▶ [작업 내용]:
"You are a computer-use agent. The" 문구가 들어 있는 줄에서 시작해 "pos(538,48)" 문구가 들어 있는 줄로 끝나는 부분을, "user account" 부분만 "profile" 문구로 수정하고 나머지는 그대로 두어 다시 쓰세요. 그림은 답에 넣지 마세요.

▶ [데이터 항목]:
+ + + + +

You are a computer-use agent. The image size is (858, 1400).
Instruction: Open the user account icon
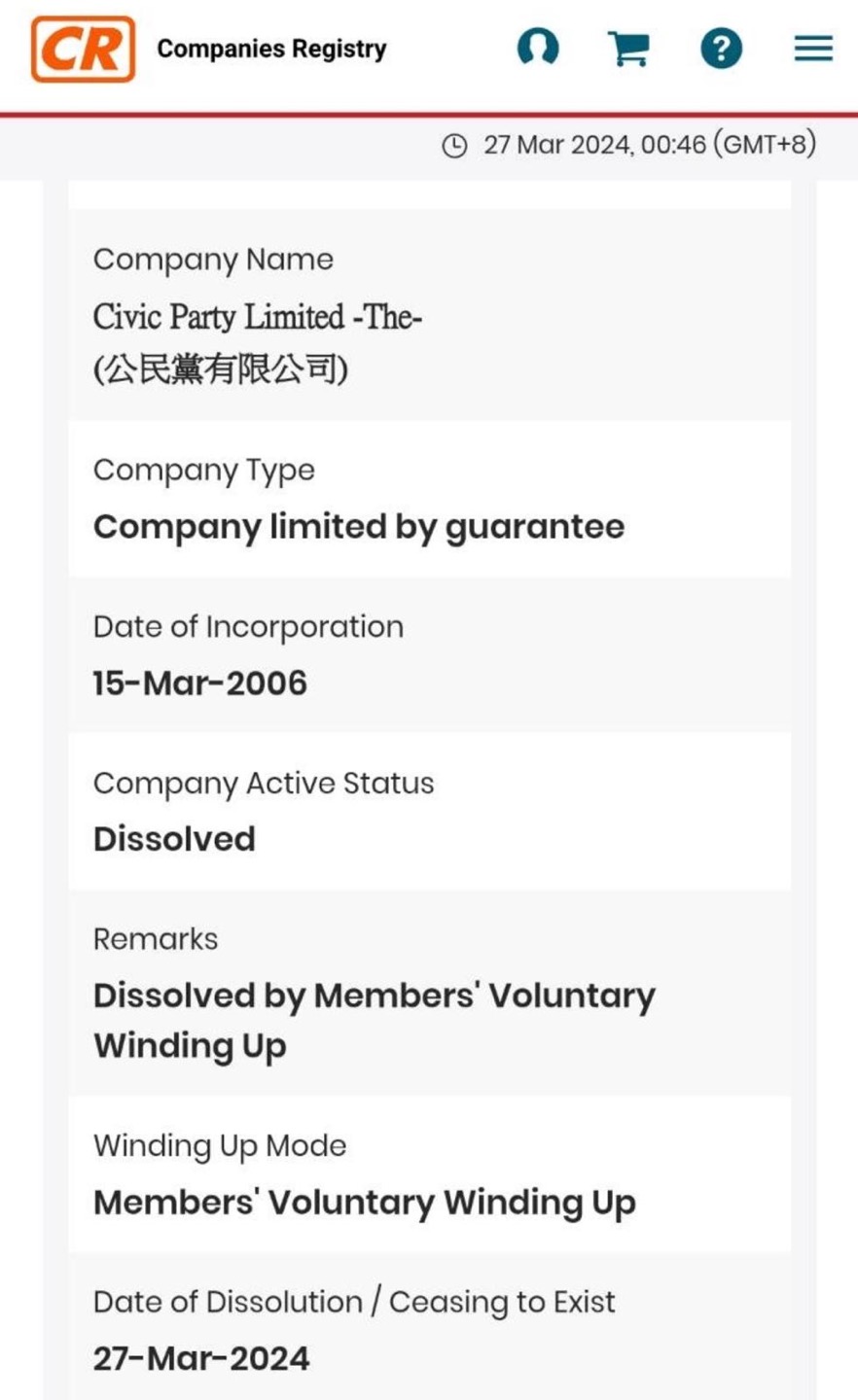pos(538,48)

+ + + + +

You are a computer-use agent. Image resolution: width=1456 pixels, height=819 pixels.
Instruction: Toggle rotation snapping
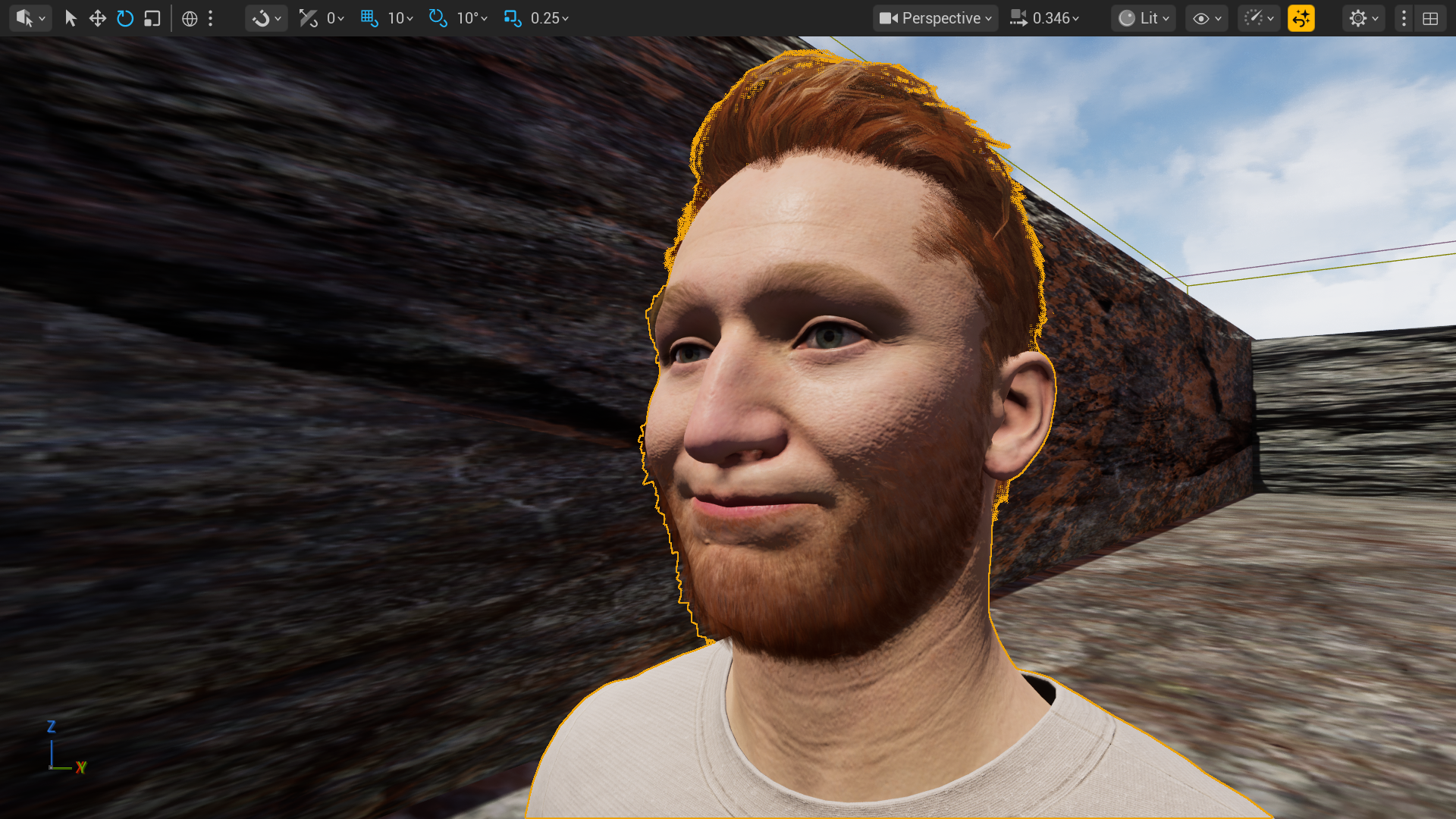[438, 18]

+ + + + +

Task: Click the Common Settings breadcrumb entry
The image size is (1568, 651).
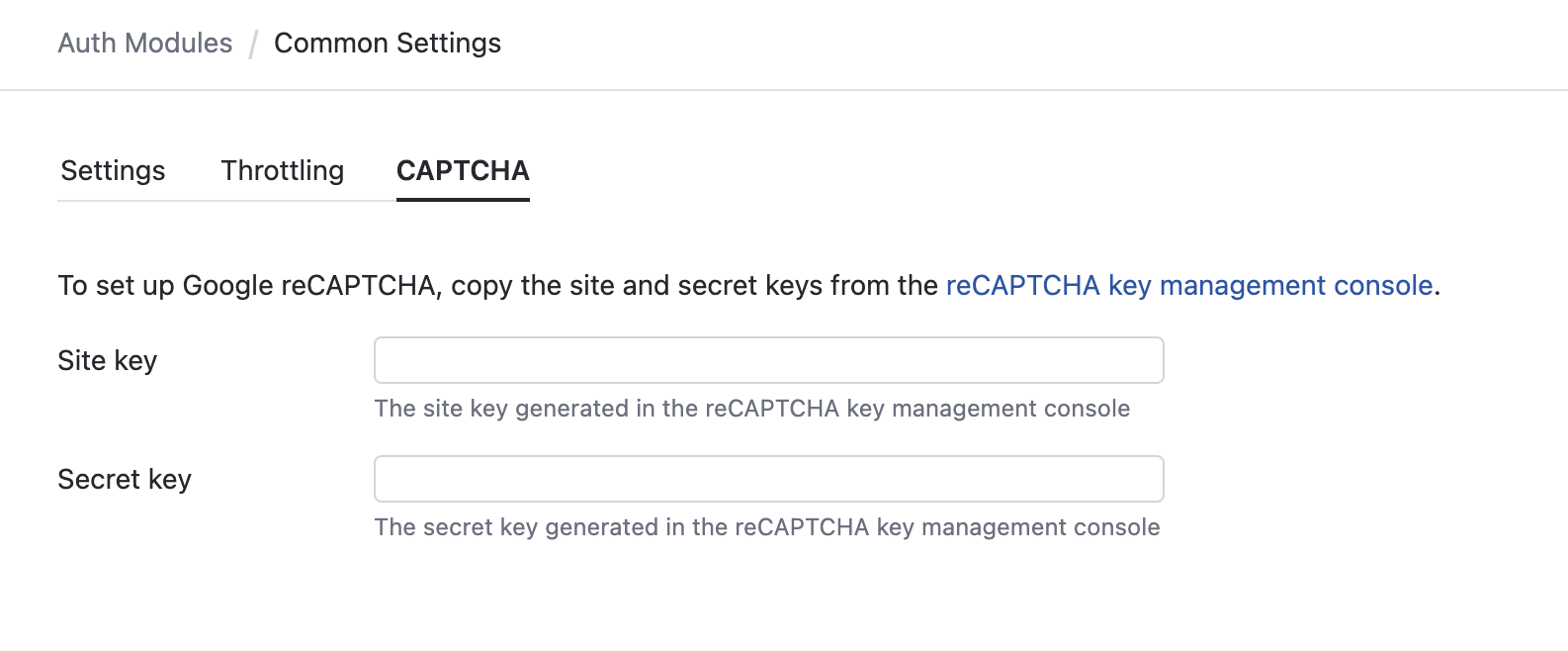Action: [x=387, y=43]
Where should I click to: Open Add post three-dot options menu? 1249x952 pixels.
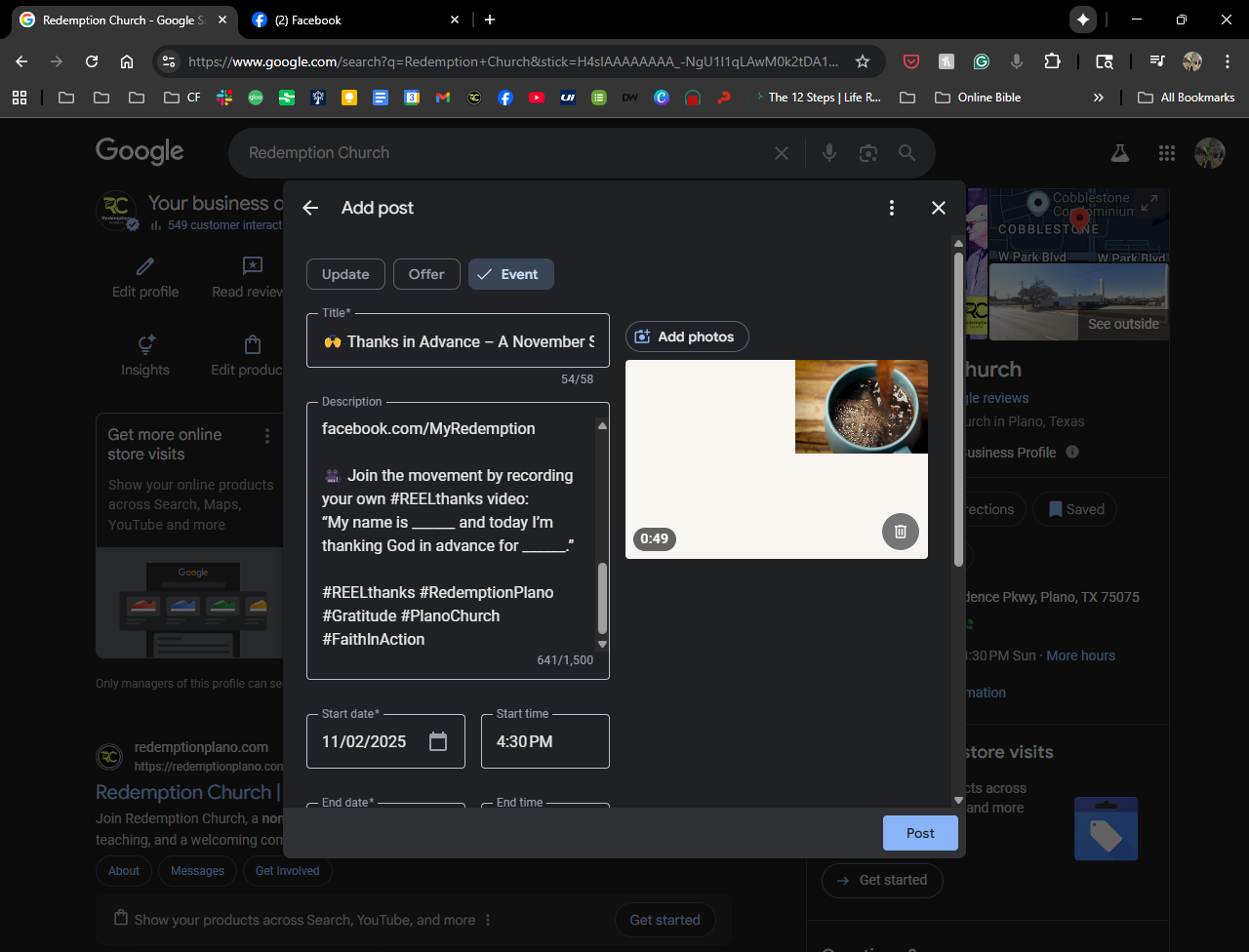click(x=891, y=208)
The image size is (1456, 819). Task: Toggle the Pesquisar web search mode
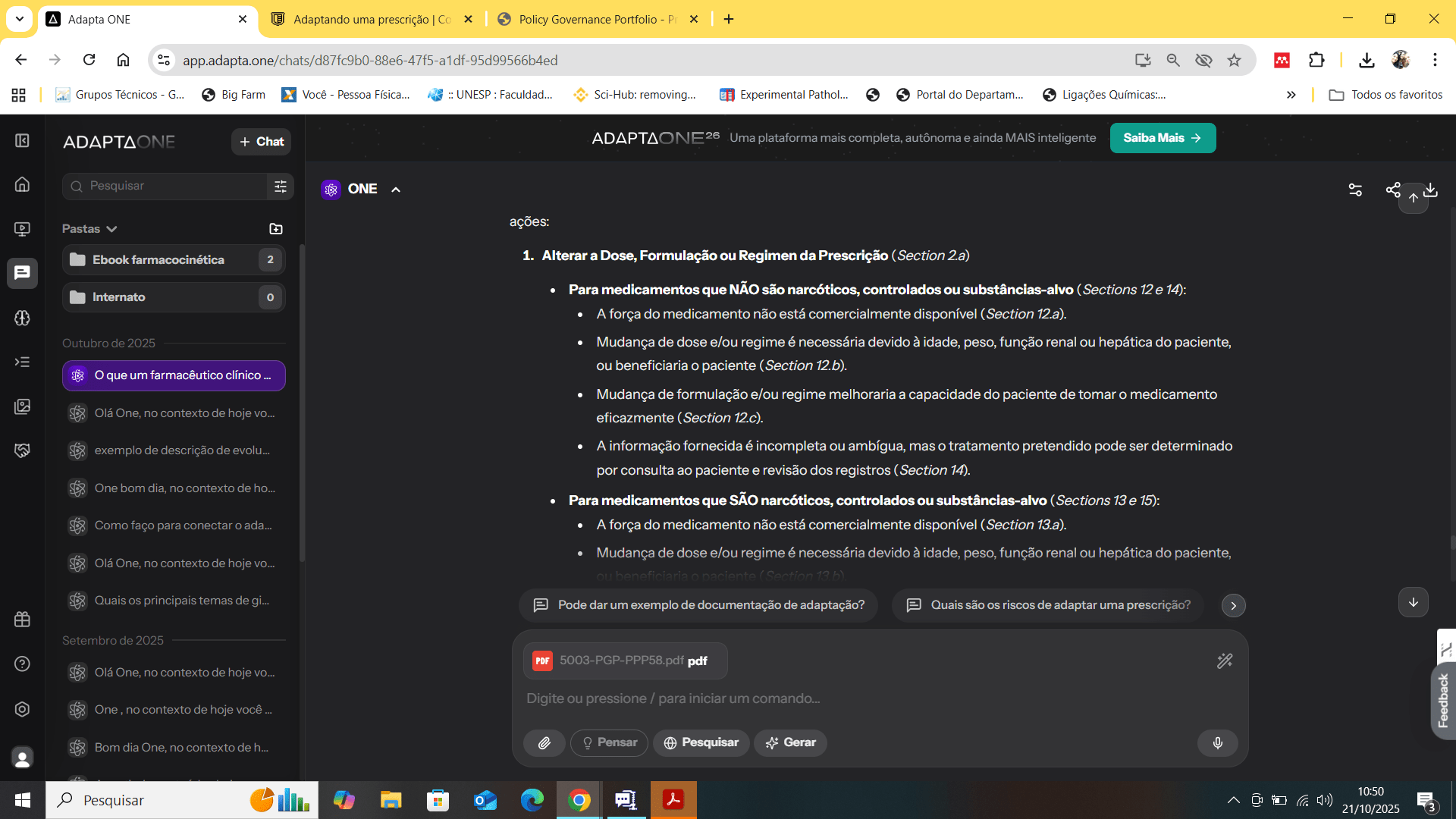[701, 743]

+ + + + +

▶ [문제 정답]:
You are a computer-use agent. The image size is (858, 1400).
Instruction: Open the profile icon
pos(538,48)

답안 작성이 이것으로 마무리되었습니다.